Evidence of a significant negative correlation between sGAG and HU was observed within site 2 across the 2 groups between early- and late-phase OA (r = −0.56, P = 0.014) ( Table 6 ). Further analysis of the relationship between sGAG and HU in site 2 using linear regression analysis revealed that change in HU significantly predicted changes in concentration of sGAG where 28% of HU data are explained by variance in sGAG. A reduction of sGAG by 0.05 µg CSC per mg of wet cartilage resulted in a single unit increase in the apparent density (R² = 0.28, P = 0.014) ( Fig. 8 ).

Table 6.

Coefficients from Pearson and Spearman Rank-Order Tests Examining the Association between Apparent Density Taken from Pooled Groups for Comparison with sGAG Concentration (Biopsy Site 2) and OARSI Histological Parameters.

Pearson	r	Pr (>t)
HU × sGAG	−0.56	0.014*
Spearman	rho	Pr (>t)
HU × PG score	−0.38	0.11
HU × Collagen pathology	0.41	0.044*
HU × Cartilage structure	0.13	0.31

HU, Hounsfield units; OARSI, Osteoarthritis Research Society International; sGAG = sulfated glycosaminoglycan; PG = proteoglycan.

P < 0.05.

Figure 8.

Relationship between the apparent density (HU) and concentration of sulfated glycosaminoglycan (sGAG) sampled from site 2 taken from the region below the meniscus of the medial tibial plateau (MTP). CSC, chondroitin sulfate-C.
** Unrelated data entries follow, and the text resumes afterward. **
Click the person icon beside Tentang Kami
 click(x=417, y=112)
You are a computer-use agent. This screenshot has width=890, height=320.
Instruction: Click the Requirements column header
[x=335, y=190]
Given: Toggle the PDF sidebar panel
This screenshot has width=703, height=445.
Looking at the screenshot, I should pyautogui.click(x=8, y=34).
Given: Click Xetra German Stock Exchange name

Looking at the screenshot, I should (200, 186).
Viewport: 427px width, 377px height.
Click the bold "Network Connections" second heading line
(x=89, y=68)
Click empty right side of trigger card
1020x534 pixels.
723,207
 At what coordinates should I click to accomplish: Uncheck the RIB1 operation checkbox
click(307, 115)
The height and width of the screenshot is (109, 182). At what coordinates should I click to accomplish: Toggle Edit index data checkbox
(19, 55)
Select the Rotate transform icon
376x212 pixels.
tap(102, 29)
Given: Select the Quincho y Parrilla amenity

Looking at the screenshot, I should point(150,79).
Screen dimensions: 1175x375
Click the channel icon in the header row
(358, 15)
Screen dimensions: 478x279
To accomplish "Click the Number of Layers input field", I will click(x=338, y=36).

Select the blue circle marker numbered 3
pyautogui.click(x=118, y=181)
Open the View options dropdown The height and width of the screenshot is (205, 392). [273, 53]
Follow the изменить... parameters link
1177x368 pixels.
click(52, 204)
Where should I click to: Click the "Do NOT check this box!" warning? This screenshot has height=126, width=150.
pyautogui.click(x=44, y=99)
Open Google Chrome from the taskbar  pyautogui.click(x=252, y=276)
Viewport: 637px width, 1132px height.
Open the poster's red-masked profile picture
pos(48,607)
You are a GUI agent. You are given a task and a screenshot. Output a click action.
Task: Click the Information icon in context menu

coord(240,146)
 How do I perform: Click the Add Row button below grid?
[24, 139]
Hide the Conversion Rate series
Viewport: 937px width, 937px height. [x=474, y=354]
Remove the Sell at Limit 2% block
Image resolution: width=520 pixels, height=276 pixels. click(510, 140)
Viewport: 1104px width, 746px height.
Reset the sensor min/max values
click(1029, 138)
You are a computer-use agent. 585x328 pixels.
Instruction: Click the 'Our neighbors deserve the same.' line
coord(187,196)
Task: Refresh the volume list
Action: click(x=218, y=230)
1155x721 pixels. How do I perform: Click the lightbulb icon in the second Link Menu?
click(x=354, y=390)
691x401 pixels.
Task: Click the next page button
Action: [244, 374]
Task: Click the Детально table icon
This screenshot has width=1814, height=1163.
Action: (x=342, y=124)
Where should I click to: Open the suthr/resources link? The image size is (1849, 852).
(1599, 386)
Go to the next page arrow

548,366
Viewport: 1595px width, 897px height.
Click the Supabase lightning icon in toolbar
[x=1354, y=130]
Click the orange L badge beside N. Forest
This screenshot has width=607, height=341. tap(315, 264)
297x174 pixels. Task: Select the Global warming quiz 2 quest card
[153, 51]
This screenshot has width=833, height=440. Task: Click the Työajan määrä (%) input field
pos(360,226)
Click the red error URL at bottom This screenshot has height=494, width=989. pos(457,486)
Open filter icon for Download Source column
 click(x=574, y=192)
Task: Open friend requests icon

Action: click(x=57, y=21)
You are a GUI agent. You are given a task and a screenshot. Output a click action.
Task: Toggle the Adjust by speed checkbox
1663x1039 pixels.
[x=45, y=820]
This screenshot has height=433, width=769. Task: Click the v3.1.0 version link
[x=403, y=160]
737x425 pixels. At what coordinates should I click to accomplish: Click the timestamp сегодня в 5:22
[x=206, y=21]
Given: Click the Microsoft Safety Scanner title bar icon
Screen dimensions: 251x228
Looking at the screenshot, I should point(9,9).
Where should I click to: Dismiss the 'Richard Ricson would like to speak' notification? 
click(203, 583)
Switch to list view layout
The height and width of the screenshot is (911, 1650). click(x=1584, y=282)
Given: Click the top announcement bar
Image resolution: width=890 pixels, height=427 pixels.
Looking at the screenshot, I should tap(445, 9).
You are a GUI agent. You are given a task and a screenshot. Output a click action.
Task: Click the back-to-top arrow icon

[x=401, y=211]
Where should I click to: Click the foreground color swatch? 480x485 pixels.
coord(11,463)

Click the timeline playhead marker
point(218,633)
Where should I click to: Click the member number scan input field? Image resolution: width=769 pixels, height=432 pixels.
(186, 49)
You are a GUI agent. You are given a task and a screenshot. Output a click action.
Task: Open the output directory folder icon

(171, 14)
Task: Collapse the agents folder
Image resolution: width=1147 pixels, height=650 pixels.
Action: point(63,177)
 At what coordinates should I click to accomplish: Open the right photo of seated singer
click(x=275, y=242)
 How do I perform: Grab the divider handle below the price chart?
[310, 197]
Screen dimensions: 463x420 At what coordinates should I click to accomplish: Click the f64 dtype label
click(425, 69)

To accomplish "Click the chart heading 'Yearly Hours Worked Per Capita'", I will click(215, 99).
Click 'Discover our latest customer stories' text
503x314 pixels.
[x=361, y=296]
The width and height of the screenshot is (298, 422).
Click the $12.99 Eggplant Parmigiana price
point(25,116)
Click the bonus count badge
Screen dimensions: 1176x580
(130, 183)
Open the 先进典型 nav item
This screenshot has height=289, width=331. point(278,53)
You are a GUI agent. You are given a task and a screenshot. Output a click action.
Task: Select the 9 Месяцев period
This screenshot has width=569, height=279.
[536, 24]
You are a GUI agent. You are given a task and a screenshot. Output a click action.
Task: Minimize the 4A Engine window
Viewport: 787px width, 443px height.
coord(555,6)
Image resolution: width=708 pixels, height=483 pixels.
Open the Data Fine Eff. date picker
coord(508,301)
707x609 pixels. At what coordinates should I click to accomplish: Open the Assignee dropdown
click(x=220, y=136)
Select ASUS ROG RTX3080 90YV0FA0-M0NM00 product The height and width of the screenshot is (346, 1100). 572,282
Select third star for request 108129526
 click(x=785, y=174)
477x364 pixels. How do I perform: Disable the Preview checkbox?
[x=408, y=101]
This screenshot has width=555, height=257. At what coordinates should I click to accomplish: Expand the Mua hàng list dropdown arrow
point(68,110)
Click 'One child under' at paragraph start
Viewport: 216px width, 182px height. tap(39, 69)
Spearman rank-order coefficients describing the correlations between semiquantitative histological scores revealed apparent density correlated significantly only with collagen pathology (rho = 0.41, P = 0.044) ( Table 6 ).

Discussion and Conclusion

While it was found that nonequilibrium anionic CE-CT is a feasible approach to improving cartilage visibility in clinical resolution CT, the in-depth assessment of biochemical and physical properties in clinical CT images was not attainable due to inadequate spatial resolution of the image. Higher resolution CT would facilitate this technique as demonstrated in a study by Siebelt et al.²³ where CT arthrography (CTa) was accomplished using a dual source multidetector spiral CT scanner to image human cadaveric knees exposed to 30% ioxoglate 10 minutes after injection. X-ray attenuation in CTa correlated strongly with values in EPIC-CT, especially when corrected for structural compositions of the extracellular matrix (ECM) that are independent of sGAG.²³ Nonequilibrium CECT results are influenced by tissue drag, which is higher in regions with an intact collagen network, particularly in the superficial zone where collagen fibers are oriented parallel to the surface, serving as a restrictive barrier during the passive diffusion of ions.²³ This coincides with findings from our in vitro pilot study, where there was a significant increase in apparent density of cartilage after exposure to anionic contrast medium for merely 10 minutes, suggesting that similar effects could be obtained in larger complete joint surfaces. While contrast enhancement makes it easier to observe and measure the cartilage layer in CT imaging, focal areas of increased apparent density may be due to superficial cartilage loss, particularly when the superficial zone is fully delaminated. Cartilage fibrillation will also increase apparent density to a lesser extent. Location also markedly affects both sGAG concentration and apparent density in CECT, making it necessary to compare experimental and normal joints on a site-by-site basis.²⁴ However, the proteoglycan content of the bovine cartilage was not analyzed and hence the concentration of sGAG could not be factored in as an additional influence on apparent density.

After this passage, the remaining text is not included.